I read somewhere that the full revaluation VaR will be underestimated compared to linear approximation. How is this possible? I thought delta normal VaR underestimates due to the convex nature of options
Here is the full quote I read, dont' remember the source:
"The option’s return function is convex with respect to the value of the underlying; therefore the linear approximation method will always underestimate the true value of the option for any potential change in price. Therefore the VaR will always be higher under the linear approximation method than a full revaluation conducted by Monte Carlo simulation analysis. The difference is the bias resulting from the linear approximation, and this bias increases in size with the change in the option price and with the holding period."

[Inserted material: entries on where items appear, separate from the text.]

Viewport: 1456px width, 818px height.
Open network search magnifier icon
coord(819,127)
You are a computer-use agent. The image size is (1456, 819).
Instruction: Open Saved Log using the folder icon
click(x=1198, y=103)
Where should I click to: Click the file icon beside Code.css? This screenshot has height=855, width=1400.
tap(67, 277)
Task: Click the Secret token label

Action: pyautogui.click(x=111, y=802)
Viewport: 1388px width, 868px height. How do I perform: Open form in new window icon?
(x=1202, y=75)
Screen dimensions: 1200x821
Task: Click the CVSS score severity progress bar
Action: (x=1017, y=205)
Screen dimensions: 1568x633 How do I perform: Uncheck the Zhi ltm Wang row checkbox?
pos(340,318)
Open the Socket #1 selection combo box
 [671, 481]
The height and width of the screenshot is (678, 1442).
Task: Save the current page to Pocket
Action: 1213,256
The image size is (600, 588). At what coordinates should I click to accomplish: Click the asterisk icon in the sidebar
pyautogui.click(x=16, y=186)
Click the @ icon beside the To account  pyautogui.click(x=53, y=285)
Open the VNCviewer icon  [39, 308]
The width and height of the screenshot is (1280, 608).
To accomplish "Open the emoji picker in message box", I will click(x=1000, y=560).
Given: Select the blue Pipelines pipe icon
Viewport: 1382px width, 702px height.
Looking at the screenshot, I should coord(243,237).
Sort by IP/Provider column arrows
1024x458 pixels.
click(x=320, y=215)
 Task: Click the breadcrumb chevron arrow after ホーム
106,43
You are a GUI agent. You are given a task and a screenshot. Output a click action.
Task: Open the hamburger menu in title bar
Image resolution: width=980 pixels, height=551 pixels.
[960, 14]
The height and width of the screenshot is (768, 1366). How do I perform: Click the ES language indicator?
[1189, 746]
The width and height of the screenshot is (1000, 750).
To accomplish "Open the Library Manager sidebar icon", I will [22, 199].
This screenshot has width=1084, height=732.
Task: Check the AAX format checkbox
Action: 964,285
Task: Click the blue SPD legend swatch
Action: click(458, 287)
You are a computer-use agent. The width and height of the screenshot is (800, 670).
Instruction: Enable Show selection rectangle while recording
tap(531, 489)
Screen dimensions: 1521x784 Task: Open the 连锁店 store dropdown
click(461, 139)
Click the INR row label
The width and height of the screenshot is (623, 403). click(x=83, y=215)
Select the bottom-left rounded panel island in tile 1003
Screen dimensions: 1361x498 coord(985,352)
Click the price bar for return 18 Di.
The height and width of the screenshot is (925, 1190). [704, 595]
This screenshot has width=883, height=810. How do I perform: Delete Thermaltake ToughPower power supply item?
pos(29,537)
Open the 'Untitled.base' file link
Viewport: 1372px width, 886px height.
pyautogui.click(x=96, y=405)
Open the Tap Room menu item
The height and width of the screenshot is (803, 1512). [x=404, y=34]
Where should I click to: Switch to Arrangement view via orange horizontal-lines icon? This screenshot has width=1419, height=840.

Hi @bpdulog I can illustrate. Assume that while Rf = 3%, Term = 1 year, σ = 40%, K = 100: When the Stock (S) = $110, the delta, N(d1) = 0.70 and then the call price is $23.67
Imagine the stock price drops by $10.00 to $100.00
If we just use delta (the linear approximation), we estimate a drop in the call price of $10.00 * 0.70 = $7.00; i.e, from $23.67 to 16.67
However, the actual drop in the call price is only $6.54, from $23.67 to $17.14 (if i had more time, I would paste the picture: visualize the tangent line to the convex call/stock price curve)
Your quote is correct. Confusion can arise if we aren't careful about the change in option price versus the VaR which is the loss. In my example, the linear approximation underestimatesthe true value (price) of the option because it predicts a new price of $16.67 versus the true (i.e., full revaluation) price of $17.14; the difference due to convexity. At the same time, the linear approximation overestimates the VaR because it predicts a loss of $7.00 versus the true loss of $6.54. I hope that helps. Good luck tomorrow!!